Over the weekend, Yale Athletics’ Director of Strategic Communications Mike Gambardella confirmed with the News in an email that Phase I would begin on Monday. Unlike last semester, the Ivy League will now allow sport-specific training in Phase I along with strength and conditioning training as long as teams are following campus social distancing guidelines.
“I’m really excited for Phase I to start up again to get back in the weight room and on the court,” volleyball player and right side hitter Ashley Dreyer ’22 said. “It’s been a while since we’ve been able to work together as a team, so I’m looking forward to getting back at it.”
Yale Athletics officially entered Phase 0 on Feb. 1 in conjunction with the start of spring-semester classes. In Phase 0, no in-person, physical athletic activities are allowed, but teams can meet virtually with coaches. Yale started in Phase 0 in an attempt to minimize COVID-19 cases as students returned to campus.
The Ivy League alluded to the changes in a memo to spring-sport students and coaches, updating its member athletes about the possibility of competition this semester and other related athletic news. On Feb. 7 the News confirmed with both the Ancient Eight and Yale Athletics that Phase I would now allow for sport-specific training and that, in Phase IV, teams would be able to start competition.
“I know my teammates and I are really excited to get back in the gym, both on the court as well as in the weight room,” fellow volleyball player and outside hitter Ellis DeJardin ’22 said. “Although we don’t have a season this year, we are grateful that we still have the opportunity to grow and get better together.”

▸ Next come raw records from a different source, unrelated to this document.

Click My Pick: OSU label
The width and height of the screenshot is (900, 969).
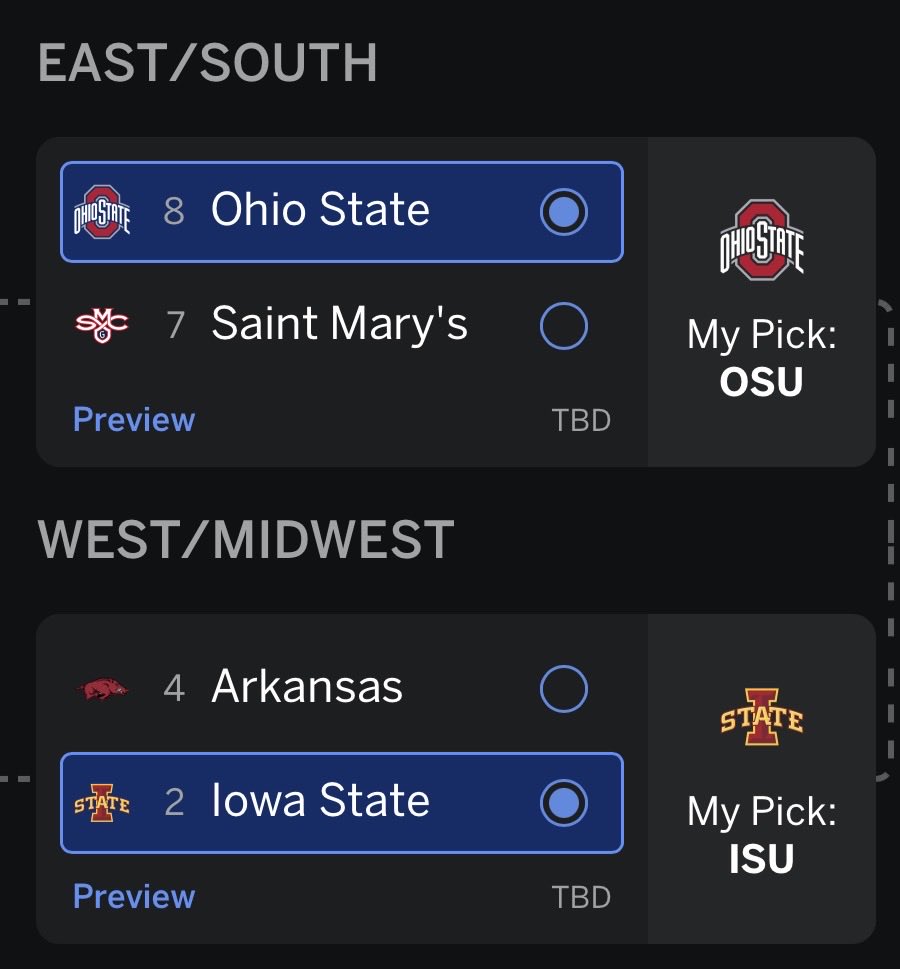(x=762, y=358)
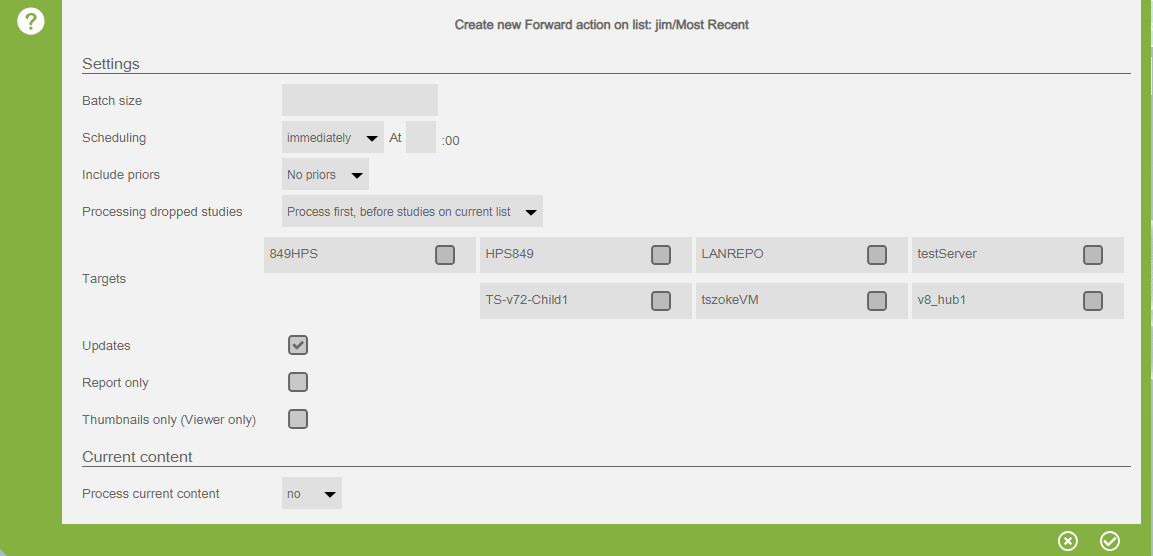Enable the TS-v72-Child1 target
Screen dimensions: 1153x556
661,301
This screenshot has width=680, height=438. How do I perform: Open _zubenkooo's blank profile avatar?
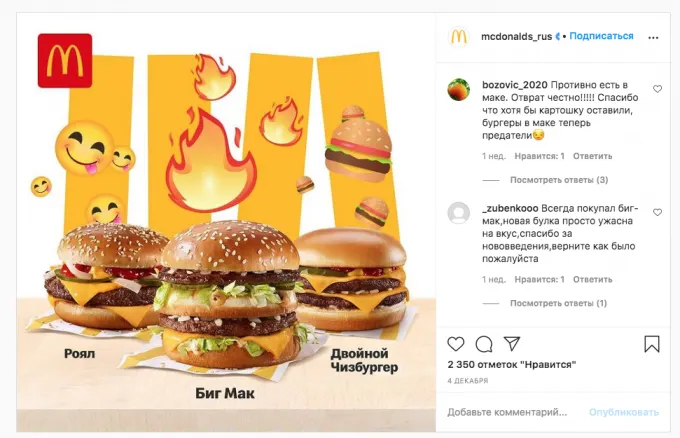click(459, 213)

Last semester, Yale never reached Phase III, which would be a necessary step to make competition possible. The changes in phasing were designed to create a path to competition according to Matt Panto, the associate executive director of strategic communications and external relations within the Ivy League.
Practice phases apply to enrolled in-residence student-athletes and remotely enrolled first years. Phase advancement is governed by Yale Health and the Yale Public Health Advisory Committee.